中文摘要 |
Electronically available multilingual information can be divided into two major
categories: (1) alphabetic language information (English-like alphabetic languages)
and (2) ideographic language information (Chinese-like ideographic languages).
The information available in non-English alphabetic languages as well as in
ideographic languages (especially, in Japanese and Chinese) is growing at an
incredibly high rate in recent years. Due to the ideographic nature of Japanese and
Chinese, complicated with the existence of several encoding standards in use,
efficient processing (representation, indexing, retrieval, etc.) of such information
became a tedious task. In this paper, we propose a Han Character (Kanji) oriented
Interlingua model of indexing and retrieving Japanese and Chinese information.
We report the results of mono- and cross- language information retrieval on a
Kanji space where documents and queries are represented in terms of Kanji
oriented vectors. We also employ a dimensionality reduction technique to compute
a Kanji Conceptual Space (KCS) from the initial Kanji space, which can facilitate
conceptual retrieval of both mono- and cross- language information for these
languages. Similar indexing approaches for multiple European languages through
term association (e.g., latent semantic indexing) or through conceptual mapping
(using lexical ontology such as, WordNet) are being intensively explored. The
Interlingua approach investigated here with Japanese and Chinese languages, and
the term (or concept) association model investigated with the European languages
are similar; and these approaches can be easily integrated. Therefore, the proposed
Interlingua model can pave the way for handling multilingual information access
and retrieval efficiently and uniformly. |

- Directive a -
Decide whether each statement agrees with the Kanji retrieval abstract. Answer yes or no for each, quoting the words from the abstract that decide it.
(i) The proposed model is for indexing and retrieving Korean information.
(ii) A dimensionality reduction technique is used to compute a Kanji Conceptual Space.
(iii) The Interlingua approach and the term association model cannot be combined.
The records are unrelated to the Kanji retrieval abstract.

[Records pointing to text and elements]

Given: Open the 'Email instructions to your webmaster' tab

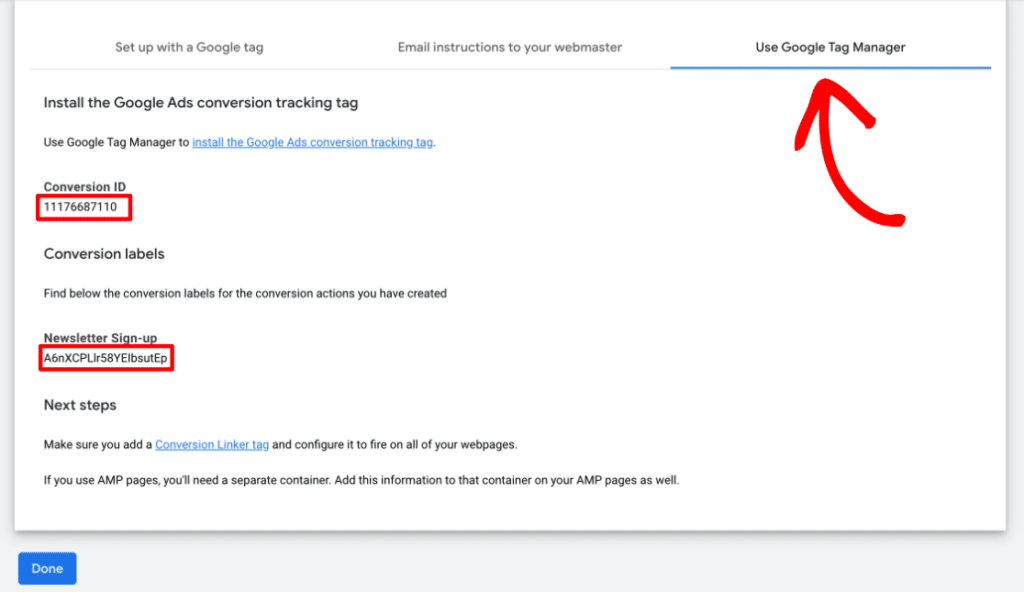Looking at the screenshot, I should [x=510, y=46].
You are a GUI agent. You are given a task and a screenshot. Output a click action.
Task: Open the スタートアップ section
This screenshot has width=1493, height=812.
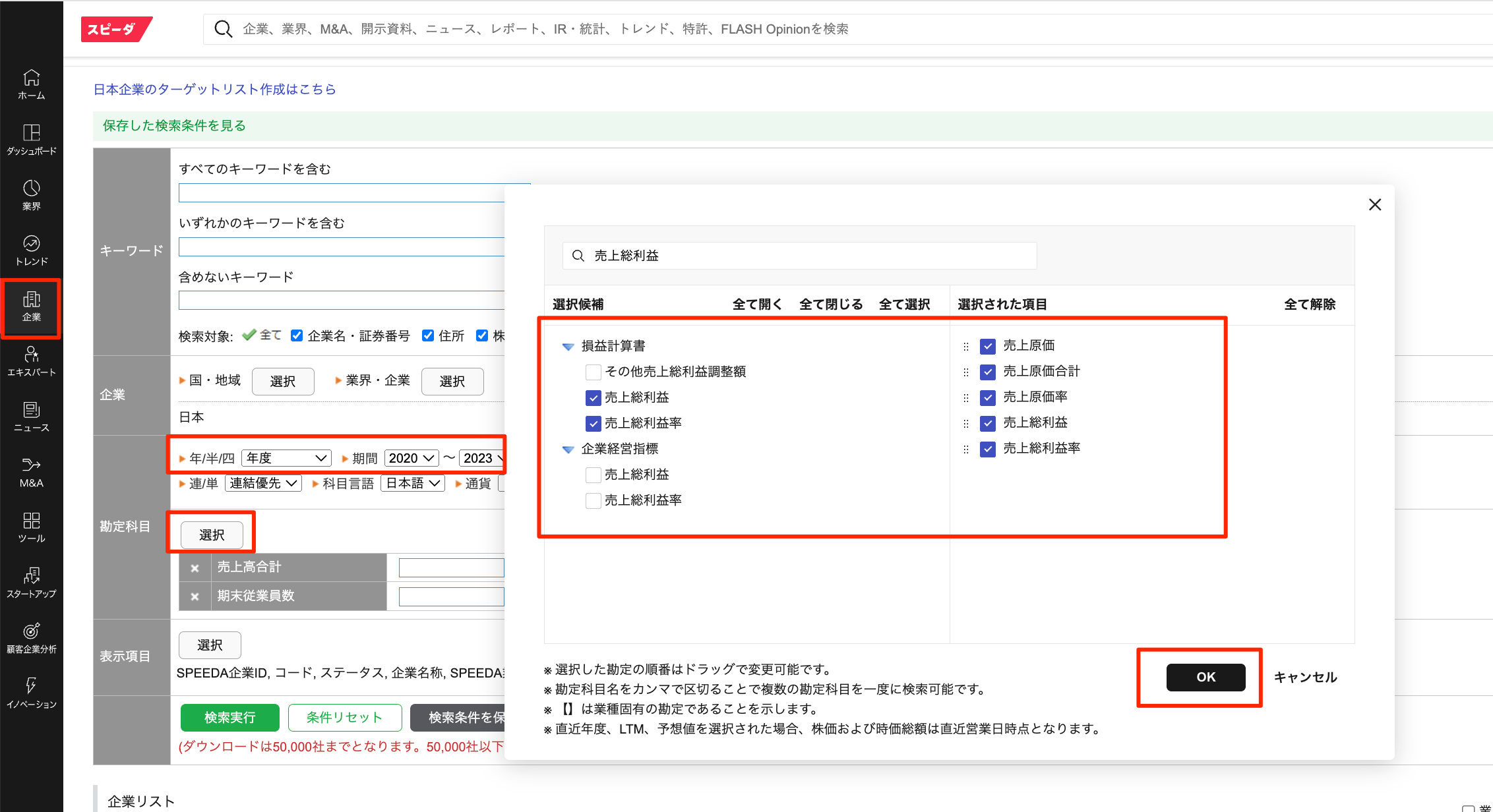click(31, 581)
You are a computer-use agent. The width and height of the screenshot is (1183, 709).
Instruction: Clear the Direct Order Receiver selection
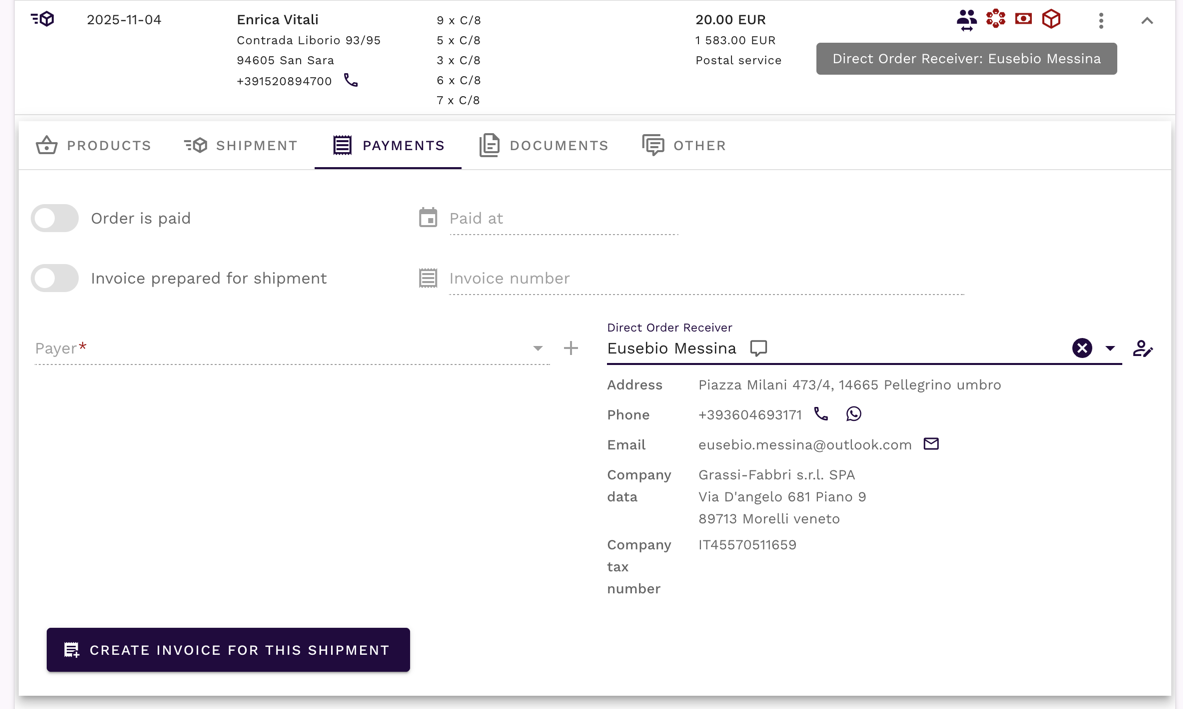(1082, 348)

- Directive b -
Copy the stretch of the records from their start through the line containing "click(31, 581)", and leave the pictures out.

- Task result a -
(i) No: "a Han Character (Kanji) oriented Interlingua model of indexing and retrieving Japanese and Chinese information."
(ii) Yes: "We also employ a dimensionality reduction technique to compute a Kanji Conceptual Space (KCS) from the initial Kanji space."
(iii) No: "these approaches can be easily integrated."

- Task result b -
Given: Open the 'Email instructions to your webmaster' tab

Looking at the screenshot, I should [x=510, y=46].
You are a GUI agent. You are given a task and a screenshot. Output a click action.
Task: Open the スタートアップ section
This screenshot has width=1493, height=812.
click(31, 581)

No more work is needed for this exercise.